§ **Ce qu'il faut faire**
D'après le passage du document sur le droit au logement, combien de ménages ont été relogés grâce au Dalo en dix ans ?

§ **Passage du document**
--- --- ---
« L’offre de logements n’est pas adaptée aux conditions financières des familles »

Publié le 29 mars 2017 à 4h15 - par

Pour René Dutrey, secrétaire général du Haut comité pour le logement des personnes défavorisées, même si la réponse jurisprudentielle du droit opposable au logement est décevante, la loi a le mérite d’exister. Entretien.

« L'offre de logements n’est pas adaptée aux conditions financières des familles »
René Dutrey, secrétaire général du Haut comité pour le logement des personnes défavorisées
 René Dutrey, secrétaire général du HCLPD

WEKA : Le mal-logement progresse ces dernières années. Peut-on en déduire que le Dalo est un échec ?

René Dutrey : Depuis dix ans, c’est un échec pour les 57 000 requérants qui n’ont pas trouvé de logement ; mais il s’agit d’une réussite pour les 102 000 ménages qui ont été relogés. En mars 2007, lorsque la loi était en débat, tout le monde se posait la question suivante : faut-il d’abord construire plus de logements sociaux avant de faire entrer dans le droit français le principe d’opposabilité au logement ou doit-on prendre le chemin inverse, en rendant ce droit opposable pour exercer une pression sur les pouvoirs publics ?

Le choix de légiférer sur le droit opposable au logement a permis de rendre visible une population qui ne l’était pas. La loi a entraîné la création de nouveaux services de l’État et la reconstitution du contingent préfectoral en lien avec les bailleurs sociaux, contingent qui, jusqu’alors, était plutôt dispersé. Elle impose aussi 25 % des logements d’Action Logement pour les prioritaires Dalo. Bien sûr, le chemin vers une situation idéale est encore long. Mais, en repositionnant l’État comme le garant du droit au logement, en plaçant Action Logement devant ses responsabilités, nous avons inversé le processus de responsabilisation : l’État a été condamné plus de 30 000 fois depuis 2007 ! Certes, ces décisions s’apparentent à des auto-condamnations, l’État se versant une amende alimentant un Fonds national d’accompagnement vers le logement. Mais le deuxième recours des prioritaires Dalo en situation d’échec, dit recours indemnitaire, est en augmentation : 700 en 2014, 1 300 en 2015. Et là, l’État verse directement des dommages et intérêts aux plaignants qui oscillent de 2 000 à 10 000 euros par famille.
--- --- ---
§ **Extrait des données**
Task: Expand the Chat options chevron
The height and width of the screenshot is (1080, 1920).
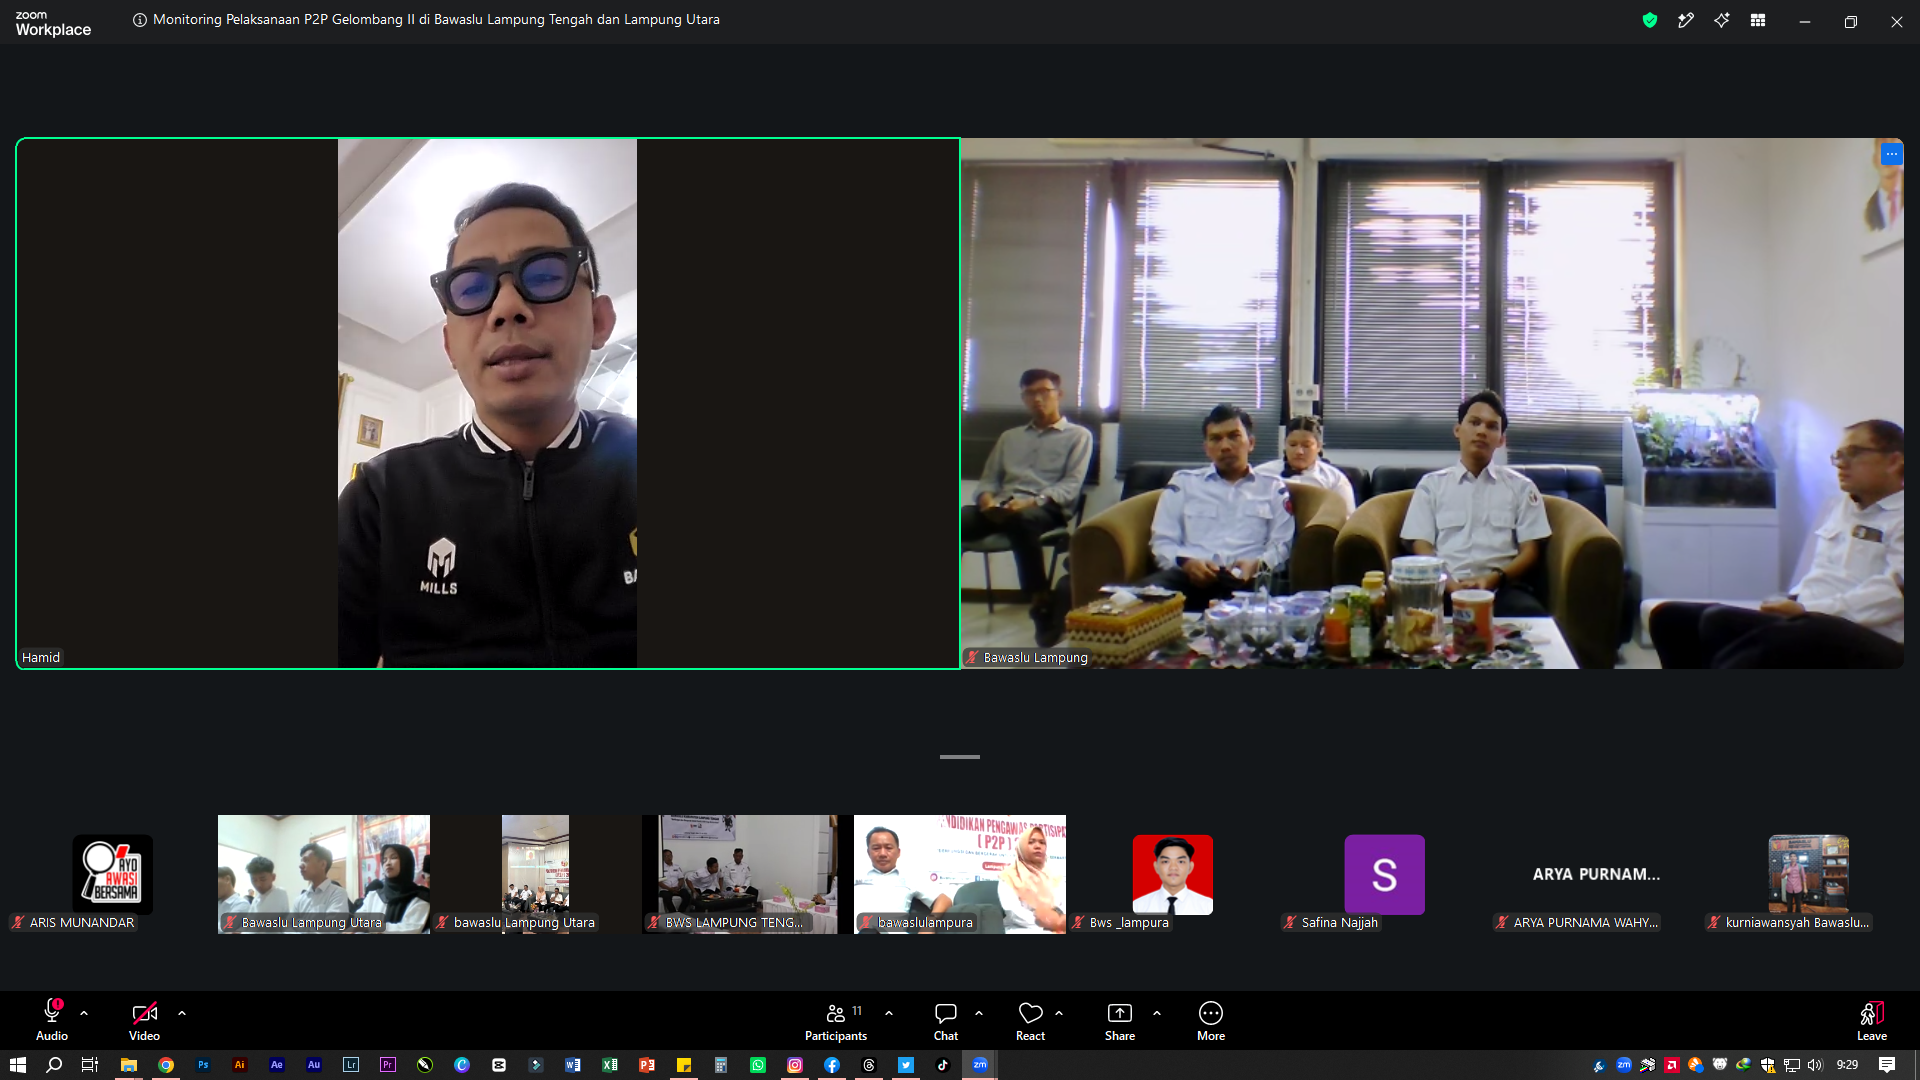Action: point(979,1013)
--- --- ---
§ **Réponse attendue**
102 000 ménages ont été relogés.